Amazon Getting Bigger Slice of Online Spending Pie, Data Suggest

SEATTLE (The Seattle Times/TNS) —

Amazon has seen its already dominant share of online shopping rise in the walk-up to the final days of the year-end shopping season, says e-commerce consultancy Slice Intelligence.

Data gathered by the consultancy indicated that 46 percent of online spending during the week ending Dec. 17 went to Amazon, up from 42.3 percent the previous week.

That’s way more than any other retailer selling online, according to Slice. The runner-up was Best Buy, which accounted for 2.9 percent of online spending. Amazon’s nemesis Wal-Mart came up third, with 2.6 percent.

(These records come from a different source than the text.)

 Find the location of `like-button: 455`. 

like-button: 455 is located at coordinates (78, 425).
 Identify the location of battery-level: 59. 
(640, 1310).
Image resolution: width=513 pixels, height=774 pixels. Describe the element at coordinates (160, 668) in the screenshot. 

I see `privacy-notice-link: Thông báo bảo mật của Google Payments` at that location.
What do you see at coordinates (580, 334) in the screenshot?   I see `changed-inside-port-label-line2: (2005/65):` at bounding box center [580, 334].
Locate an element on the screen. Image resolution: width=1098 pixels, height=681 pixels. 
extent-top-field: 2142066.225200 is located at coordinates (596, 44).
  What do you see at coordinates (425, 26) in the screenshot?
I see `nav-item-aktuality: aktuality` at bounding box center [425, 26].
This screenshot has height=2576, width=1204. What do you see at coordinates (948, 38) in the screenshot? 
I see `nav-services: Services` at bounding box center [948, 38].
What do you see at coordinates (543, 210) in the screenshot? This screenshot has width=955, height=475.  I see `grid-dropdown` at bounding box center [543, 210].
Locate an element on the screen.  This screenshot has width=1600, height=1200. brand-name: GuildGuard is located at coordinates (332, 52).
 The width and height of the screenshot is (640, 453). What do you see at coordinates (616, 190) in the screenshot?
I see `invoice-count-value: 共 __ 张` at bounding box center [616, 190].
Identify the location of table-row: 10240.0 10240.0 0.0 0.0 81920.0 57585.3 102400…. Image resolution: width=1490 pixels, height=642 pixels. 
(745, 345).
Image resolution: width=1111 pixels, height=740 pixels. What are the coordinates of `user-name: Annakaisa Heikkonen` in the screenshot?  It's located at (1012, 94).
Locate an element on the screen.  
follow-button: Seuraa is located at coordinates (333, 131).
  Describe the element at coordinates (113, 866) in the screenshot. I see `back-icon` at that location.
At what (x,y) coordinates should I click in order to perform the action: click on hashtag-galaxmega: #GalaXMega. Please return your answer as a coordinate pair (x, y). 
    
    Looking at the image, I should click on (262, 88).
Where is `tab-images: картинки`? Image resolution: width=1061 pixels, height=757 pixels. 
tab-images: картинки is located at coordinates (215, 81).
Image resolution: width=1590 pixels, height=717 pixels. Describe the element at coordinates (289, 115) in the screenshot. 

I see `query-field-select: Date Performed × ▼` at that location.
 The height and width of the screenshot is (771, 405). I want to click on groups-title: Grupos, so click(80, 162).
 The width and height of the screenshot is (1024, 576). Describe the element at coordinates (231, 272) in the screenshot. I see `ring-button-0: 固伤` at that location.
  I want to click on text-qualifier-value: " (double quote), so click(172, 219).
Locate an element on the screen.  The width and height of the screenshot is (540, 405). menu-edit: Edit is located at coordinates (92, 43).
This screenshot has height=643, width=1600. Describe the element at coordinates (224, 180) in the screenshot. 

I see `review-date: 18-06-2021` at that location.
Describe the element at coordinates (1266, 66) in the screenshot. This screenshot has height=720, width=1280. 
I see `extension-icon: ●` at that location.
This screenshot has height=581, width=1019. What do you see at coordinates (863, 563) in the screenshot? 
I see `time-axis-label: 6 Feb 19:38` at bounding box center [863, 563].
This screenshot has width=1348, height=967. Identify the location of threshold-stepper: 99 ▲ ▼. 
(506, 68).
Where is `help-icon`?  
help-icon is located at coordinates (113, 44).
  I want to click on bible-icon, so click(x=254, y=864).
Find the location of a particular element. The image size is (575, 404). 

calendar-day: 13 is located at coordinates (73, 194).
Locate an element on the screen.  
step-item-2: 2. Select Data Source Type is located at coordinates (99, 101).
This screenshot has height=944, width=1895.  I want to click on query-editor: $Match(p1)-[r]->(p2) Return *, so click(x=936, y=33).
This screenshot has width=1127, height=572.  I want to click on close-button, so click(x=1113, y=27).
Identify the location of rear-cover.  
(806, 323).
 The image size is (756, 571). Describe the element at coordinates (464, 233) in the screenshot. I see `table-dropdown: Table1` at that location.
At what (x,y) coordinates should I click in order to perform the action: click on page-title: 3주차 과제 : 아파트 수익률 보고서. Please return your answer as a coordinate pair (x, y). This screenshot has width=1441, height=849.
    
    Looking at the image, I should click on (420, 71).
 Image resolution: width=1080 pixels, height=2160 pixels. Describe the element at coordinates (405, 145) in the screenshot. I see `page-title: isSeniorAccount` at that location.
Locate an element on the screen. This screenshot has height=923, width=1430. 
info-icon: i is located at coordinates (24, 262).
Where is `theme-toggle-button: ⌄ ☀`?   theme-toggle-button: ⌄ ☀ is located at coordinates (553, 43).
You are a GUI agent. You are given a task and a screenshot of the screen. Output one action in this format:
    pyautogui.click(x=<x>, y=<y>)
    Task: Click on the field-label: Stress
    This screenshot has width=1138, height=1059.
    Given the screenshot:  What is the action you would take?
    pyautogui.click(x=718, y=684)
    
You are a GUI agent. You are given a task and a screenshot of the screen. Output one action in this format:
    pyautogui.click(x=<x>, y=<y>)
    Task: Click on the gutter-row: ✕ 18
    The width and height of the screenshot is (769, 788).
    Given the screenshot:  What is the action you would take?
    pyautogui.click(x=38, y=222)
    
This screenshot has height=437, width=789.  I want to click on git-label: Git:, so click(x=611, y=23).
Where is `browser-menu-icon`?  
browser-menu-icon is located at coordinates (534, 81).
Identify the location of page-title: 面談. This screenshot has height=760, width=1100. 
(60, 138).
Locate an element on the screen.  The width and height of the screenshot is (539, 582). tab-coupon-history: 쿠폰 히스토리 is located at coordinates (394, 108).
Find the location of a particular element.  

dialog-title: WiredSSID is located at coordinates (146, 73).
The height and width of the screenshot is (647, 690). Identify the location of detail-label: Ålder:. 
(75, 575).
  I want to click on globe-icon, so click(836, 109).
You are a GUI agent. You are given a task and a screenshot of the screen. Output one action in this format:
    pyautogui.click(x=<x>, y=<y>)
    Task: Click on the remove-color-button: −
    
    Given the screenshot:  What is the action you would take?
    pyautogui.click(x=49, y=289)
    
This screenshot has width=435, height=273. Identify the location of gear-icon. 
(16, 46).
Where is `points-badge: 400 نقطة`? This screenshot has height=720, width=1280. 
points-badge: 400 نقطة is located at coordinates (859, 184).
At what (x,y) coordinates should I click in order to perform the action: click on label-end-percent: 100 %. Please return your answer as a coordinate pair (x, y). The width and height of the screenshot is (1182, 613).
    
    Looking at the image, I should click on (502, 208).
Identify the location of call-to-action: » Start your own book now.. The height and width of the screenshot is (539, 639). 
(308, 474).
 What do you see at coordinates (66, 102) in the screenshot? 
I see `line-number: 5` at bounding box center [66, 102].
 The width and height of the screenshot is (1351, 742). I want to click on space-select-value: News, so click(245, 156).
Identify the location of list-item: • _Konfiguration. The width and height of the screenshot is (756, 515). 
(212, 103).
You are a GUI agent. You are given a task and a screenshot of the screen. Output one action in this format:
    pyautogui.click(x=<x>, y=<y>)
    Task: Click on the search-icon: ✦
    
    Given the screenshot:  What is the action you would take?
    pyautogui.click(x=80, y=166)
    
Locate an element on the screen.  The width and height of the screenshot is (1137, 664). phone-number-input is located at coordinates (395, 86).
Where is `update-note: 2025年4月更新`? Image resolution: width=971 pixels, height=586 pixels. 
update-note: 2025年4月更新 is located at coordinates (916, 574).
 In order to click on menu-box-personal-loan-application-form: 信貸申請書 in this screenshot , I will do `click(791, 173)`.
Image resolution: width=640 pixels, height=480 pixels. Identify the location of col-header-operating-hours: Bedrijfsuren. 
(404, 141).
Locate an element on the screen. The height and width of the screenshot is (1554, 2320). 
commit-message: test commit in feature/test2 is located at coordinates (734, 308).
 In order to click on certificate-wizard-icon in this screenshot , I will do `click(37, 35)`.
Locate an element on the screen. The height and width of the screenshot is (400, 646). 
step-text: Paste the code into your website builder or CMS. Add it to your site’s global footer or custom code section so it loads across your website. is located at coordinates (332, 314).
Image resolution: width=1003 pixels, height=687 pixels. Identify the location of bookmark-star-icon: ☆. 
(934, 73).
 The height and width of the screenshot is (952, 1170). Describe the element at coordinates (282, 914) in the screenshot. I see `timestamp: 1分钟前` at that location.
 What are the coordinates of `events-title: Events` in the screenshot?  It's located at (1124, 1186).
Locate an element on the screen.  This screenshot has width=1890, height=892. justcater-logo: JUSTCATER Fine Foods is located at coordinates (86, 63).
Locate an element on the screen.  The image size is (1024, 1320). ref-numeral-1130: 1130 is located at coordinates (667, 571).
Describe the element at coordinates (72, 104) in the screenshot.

The average Amazon order was $67.

Slice Intelligence says it mines data from email receipts from hundreds of thousands of retailers and also tracks a large panel of online shoppers. The company also tracked how quickly packages land on customers’ doorsteps. The average package from sellers took three days to deliver versus five days last year.

That’s despite what carriers say are record shipments.

Experts have said that since the beginning of the critical year-end shopping season, shipments are up 12 percent.

The Slice numbers show a couple of things. First, more aggressive online retail efforts by competitors don’t seem to have eroded Amazon’s dominance.

Also, the logistics problems that have frustrated year-end shoppers in recent years seem to have been kept in check due to massive investment by Amazon and by third-party carriers such as FedEx and UPS.